Detecting bearing faults helps ensure the healthy operation of machinery and prevents serious accidents. However, fault diagnosis method based on deep learning relies on the correlation between the extracted vibration signal features. It does not consider the causal relationship between fault, noise, and vibration waveform changes, resulting in lower bearing fault diagnosis accuracy under realistic working conditions. This study proposes a graph neural network (GNN) method based on the Granger causality test for bearing fault detection called GCT-GNN to address this issue. The proposed method first performs feature transformation on the original signals to extract time-domain and frequency-domain features, forming a feature matrix.

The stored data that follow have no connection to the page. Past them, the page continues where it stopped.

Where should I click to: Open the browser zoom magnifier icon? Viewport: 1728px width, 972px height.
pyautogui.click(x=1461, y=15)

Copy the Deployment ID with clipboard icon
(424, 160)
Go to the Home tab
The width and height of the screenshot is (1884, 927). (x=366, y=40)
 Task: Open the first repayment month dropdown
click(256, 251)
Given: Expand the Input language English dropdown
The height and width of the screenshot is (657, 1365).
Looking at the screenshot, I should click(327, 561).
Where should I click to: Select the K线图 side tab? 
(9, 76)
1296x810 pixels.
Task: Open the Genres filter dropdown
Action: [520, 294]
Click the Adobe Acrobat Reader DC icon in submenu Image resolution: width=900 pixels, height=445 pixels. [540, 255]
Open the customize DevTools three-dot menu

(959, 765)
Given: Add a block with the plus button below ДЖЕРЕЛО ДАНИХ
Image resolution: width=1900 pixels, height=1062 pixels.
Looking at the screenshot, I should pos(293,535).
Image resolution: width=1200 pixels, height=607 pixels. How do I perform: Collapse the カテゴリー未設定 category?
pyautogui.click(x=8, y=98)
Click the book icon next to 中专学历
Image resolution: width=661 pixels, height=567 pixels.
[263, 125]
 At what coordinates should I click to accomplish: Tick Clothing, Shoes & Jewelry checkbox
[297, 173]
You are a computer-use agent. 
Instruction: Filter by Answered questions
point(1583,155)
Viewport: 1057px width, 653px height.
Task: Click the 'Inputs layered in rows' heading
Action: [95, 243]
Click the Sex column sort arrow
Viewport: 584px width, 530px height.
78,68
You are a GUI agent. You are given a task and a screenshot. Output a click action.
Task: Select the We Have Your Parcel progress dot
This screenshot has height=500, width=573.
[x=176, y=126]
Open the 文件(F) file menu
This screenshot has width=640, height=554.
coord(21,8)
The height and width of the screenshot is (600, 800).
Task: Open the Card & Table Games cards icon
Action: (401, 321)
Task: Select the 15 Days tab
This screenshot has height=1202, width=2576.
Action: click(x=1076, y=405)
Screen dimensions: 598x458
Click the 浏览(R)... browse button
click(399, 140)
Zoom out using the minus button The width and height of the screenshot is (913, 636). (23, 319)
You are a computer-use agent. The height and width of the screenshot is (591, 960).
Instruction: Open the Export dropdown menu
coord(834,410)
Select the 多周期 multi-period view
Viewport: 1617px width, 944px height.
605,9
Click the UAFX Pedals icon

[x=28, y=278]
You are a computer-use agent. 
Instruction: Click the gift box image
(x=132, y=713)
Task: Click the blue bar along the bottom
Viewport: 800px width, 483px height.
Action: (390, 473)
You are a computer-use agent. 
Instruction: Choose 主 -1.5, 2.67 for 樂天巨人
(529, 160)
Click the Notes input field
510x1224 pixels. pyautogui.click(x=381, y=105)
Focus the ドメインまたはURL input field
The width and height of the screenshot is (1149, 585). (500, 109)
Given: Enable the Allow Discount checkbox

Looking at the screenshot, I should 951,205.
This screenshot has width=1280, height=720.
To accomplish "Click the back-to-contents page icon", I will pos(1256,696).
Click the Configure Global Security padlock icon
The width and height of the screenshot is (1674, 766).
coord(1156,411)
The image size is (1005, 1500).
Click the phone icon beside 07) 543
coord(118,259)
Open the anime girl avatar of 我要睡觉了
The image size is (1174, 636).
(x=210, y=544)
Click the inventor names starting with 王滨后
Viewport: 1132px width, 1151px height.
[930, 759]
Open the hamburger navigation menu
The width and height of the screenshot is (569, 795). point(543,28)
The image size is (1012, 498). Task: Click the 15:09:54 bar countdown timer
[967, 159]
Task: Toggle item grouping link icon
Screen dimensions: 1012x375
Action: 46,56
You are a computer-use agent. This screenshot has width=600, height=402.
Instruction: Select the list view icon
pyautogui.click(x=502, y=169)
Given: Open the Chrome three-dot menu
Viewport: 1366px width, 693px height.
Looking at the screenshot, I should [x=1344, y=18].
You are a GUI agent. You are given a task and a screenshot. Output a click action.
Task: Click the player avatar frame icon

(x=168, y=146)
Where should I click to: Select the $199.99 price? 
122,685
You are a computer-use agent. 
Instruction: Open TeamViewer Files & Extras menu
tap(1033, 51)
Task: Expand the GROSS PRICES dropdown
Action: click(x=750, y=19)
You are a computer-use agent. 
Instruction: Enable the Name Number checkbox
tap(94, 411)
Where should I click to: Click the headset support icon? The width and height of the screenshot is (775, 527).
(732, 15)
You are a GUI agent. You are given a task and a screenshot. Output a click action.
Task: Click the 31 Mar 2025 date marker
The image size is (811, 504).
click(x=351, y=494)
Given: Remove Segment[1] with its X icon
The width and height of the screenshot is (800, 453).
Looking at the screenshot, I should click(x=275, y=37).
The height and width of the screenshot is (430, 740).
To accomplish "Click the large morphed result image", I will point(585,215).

Then, spectral analysis is conducted on both faulty signals with noise and healthy signals to calculate the lag order between them. Subsequently, the Granger causality test is employed to quantify the impact of faults and noise on signal changes, and the quantified results are used to calculate weights, constructing an adjacency matrix. The completed adjacency matrix and feature matrix are input into the GNN for feature mapping, last classifying the bearing fault data. In this paper, five models, Deep residual shrinkage Network (DRSN), GNN, Support Vector Machines(SVM), Random Forests (RF), and Convolutional Neural Network(CNN) were selected, and comparative experiments were carried out on two public data sets. The results show that, compared with other models, GCT-GNN has better anti-noise ability and is better than other models in various fault diagnoses.